What on earth will my son remember about what it felt like to be nine this year? What will all our lives be like after this? It’s hard to know now how this will feel in 30-odd years, but even then, I’m sure it will feel strange.
By then we were approaching the Coliseum exit, entering a lane guarded by police. The vast parking lot was given over to several checkpoints, and a long cone maze.
The first people we met were surely volunteers, directing traffic. I felt a little lump of gratitude in my throat. Beyond them, in their fatigues, were the corps of FEMA workers, checking my appointment code. The lump in my throat grew. With extraordinary kindness and precision, they directed us into and through the cone maze, which led to the distant glinting tents.
As we entered this oddly converted landscape, I could see in my mind’s eye a montage of all the converted parking lots we’ve entered this year; the parking lots down on San Pablo Avenue where we’d pulled in to be swabbed or to spit, the time the whole family got tested in a parking lot in Salt Lake City because we had fled the fires in California and wanted to be safe to see our relatives on their farm. I thought about how many health care workers have stood around in tents in parking lots all year, swabbing and recording, sticking Q-tips through windows, and I felt somehow dizzy, thinking about this mass project – of trying to get people tested, of trying to keep people safe. Just at this moment, another FEMA worker in her fatigues ushered us along.

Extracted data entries
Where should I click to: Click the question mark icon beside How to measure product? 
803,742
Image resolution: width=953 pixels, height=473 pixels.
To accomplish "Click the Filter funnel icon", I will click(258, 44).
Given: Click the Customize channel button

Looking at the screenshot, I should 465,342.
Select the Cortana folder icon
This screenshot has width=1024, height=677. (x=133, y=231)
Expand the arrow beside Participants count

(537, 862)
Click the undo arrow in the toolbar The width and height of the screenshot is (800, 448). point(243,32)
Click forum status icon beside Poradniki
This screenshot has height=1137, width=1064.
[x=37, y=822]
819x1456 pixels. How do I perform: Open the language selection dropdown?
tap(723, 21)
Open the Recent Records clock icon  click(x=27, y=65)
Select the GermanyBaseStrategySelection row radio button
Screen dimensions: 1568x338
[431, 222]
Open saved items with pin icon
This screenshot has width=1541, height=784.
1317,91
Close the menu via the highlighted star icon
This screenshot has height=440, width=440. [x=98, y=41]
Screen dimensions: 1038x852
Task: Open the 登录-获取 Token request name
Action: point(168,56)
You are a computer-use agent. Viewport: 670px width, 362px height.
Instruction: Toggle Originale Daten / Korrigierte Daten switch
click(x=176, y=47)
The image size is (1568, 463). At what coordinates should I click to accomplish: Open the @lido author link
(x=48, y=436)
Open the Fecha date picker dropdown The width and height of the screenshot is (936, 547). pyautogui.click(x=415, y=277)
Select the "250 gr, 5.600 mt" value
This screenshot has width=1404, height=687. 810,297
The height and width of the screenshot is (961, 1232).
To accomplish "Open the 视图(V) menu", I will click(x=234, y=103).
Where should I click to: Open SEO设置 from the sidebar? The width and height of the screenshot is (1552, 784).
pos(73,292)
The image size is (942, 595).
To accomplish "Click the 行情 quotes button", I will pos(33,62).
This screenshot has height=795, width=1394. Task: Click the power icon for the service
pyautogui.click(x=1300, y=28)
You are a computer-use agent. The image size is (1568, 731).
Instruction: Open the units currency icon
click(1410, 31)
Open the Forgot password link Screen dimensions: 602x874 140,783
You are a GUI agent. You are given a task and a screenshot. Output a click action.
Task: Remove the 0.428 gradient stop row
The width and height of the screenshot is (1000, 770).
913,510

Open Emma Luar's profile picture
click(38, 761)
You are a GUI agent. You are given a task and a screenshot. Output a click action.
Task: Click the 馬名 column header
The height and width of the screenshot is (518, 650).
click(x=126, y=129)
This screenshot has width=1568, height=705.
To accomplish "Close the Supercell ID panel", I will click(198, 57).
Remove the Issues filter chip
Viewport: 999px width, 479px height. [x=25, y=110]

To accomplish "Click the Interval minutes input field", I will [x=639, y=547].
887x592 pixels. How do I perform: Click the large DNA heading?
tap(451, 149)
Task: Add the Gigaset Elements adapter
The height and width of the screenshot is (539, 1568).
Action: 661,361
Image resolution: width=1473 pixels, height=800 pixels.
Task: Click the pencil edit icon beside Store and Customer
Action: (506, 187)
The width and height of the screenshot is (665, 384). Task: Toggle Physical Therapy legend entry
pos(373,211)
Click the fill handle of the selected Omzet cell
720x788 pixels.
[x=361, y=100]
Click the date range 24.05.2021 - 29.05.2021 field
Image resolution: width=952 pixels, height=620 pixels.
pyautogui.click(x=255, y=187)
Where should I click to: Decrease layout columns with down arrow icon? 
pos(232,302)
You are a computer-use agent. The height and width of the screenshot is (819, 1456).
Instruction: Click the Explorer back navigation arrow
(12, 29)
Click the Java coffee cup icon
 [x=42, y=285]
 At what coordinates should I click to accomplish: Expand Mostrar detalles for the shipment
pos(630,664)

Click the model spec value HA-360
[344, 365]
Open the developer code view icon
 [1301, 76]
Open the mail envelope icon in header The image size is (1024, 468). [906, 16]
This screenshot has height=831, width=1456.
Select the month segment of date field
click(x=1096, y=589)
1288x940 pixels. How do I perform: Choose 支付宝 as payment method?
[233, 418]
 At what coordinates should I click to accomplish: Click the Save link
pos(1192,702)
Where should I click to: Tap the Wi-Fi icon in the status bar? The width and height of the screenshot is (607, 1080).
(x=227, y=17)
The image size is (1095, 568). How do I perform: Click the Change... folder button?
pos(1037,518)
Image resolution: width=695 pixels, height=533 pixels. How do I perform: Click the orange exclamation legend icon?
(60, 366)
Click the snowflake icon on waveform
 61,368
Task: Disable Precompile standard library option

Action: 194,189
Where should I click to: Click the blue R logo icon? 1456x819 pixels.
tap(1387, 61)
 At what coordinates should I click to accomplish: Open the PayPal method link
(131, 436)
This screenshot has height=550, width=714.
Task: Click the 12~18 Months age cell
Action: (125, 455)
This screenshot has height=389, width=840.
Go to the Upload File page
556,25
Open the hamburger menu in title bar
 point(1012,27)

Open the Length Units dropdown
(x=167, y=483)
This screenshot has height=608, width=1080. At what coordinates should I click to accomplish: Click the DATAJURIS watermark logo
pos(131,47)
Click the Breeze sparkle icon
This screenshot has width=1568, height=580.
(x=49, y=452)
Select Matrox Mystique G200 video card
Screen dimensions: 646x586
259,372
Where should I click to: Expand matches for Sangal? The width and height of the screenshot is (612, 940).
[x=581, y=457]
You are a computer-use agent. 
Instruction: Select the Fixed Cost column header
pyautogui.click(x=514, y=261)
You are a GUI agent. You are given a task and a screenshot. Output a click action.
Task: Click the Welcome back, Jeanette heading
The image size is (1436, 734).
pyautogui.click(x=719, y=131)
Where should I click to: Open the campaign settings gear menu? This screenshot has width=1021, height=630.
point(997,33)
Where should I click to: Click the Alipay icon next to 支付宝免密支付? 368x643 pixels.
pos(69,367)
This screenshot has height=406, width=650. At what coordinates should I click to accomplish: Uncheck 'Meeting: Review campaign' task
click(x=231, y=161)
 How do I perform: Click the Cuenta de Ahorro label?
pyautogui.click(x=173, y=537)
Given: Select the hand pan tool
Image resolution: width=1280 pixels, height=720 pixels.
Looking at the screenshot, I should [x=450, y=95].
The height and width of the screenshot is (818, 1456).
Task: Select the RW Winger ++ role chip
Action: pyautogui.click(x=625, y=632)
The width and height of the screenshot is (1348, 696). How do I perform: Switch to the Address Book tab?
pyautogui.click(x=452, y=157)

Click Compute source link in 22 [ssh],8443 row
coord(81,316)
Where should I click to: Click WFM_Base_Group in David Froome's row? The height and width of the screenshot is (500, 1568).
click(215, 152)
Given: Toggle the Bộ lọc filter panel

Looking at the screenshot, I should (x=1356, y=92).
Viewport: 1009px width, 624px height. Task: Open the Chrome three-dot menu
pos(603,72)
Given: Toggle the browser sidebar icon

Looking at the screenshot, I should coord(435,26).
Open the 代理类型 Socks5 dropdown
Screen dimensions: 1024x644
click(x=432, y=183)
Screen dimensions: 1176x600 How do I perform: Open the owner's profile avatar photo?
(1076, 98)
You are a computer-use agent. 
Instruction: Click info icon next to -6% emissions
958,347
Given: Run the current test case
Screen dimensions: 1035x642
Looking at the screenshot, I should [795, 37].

■ WORK INSTRUCTION A: In the Coliseum parking lot passage, rewrite the part that opens with the words containing "What on earth" and closes with "distant glinting tents.", swapping "cone maze" for "traffic lane".
■ WORK INSTRUCTION B: According to the Coliseum parking lot passage, why did the whole family get tested in a parking lot in Salt Lake City?
■ WORK INSTRUCTION C: Go on with the Coliseum parking lot passage, starting after its last sentence.

■ ANSWER A:
What on earth will my son remember about what it felt like to be nine this year? What will all our lives be like after this? It’s hard to know now how this will feel in 30-odd years, but even then, I’m sure it will feel strange.
By then we were approaching the Coliseum exit, entering a lane guarded by police. The vast parking lot was given over to several checkpoints, and a long traffic lane.
The first people we met were surely volunteers, directing traffic. I felt a little lump of gratitude in my throat. Beyond them, in their fatigues, were the corps of FEMA workers, checking my appointment code. The lump in my throat grew. With extraordinary kindness and precision, they directed us into and through the traffic lane, which led to the distant glinting tents.

■ ANSWER B: They had fled the fires in California and wanted to be safe to see their relatives on their farm.

■ ANSWER C:
As she did, I realized that the quavery feeling I was having was not a side effect of frozen yogurt or of my nostalgia ballgames past, but was pure and simple, present tense relief.
Here this is: An emergency. And here these are: People here to manage it. Here is our federal government, organizing the response. No, it is not as fast as we would like. Yes, it is hard to wait. How often this year it has been easy to be impatient or sad or furious. Right then, I realized, I felt sudden, abundant gratitude.
Just like that, I was at the tent and rolling down my window, and exposing my shoulder, and turning to face my son, who was chatting about how much he wants to go to a ballgame. Keith, the masked man with kind eyes, was jabbing my shoulder, and I didn’t have to look. He said something nice to my son – “I bet you’re quite a slugger!” – and poof, we were pulling ahead to the place where we could honk our horn in case anything goes wrong, except no one was honking.
In the blessed silence, I felt like Jello. The 15 minutes we are supposed to wait flew by, and then we were back out again, entering the freeway, and suddenly everything seemed so much more beautiful, even the trash in the gully, and the graffitied sides of the boxcars, rising against the green grass of spring. We rose up on the 880. Against a peach-colored sky, San Francisco and the bridge looked like an elaborate layered cutout in a children’s book, and the distant city seemed like the most beautiful place, and I realized that it is a beloved place, a not-so-distant place, a part of the world that one day, not so far from now, many people will be able to collectively reenter.
“I wonder if you’ll remember today,” I said to my son.
“Maybe. I don’t know,” he said. “I’m glad I was here.” He paused.
Do you think we can go to a ballgame this summer?’”
Maybe not this summer, kid, but soon. But soon.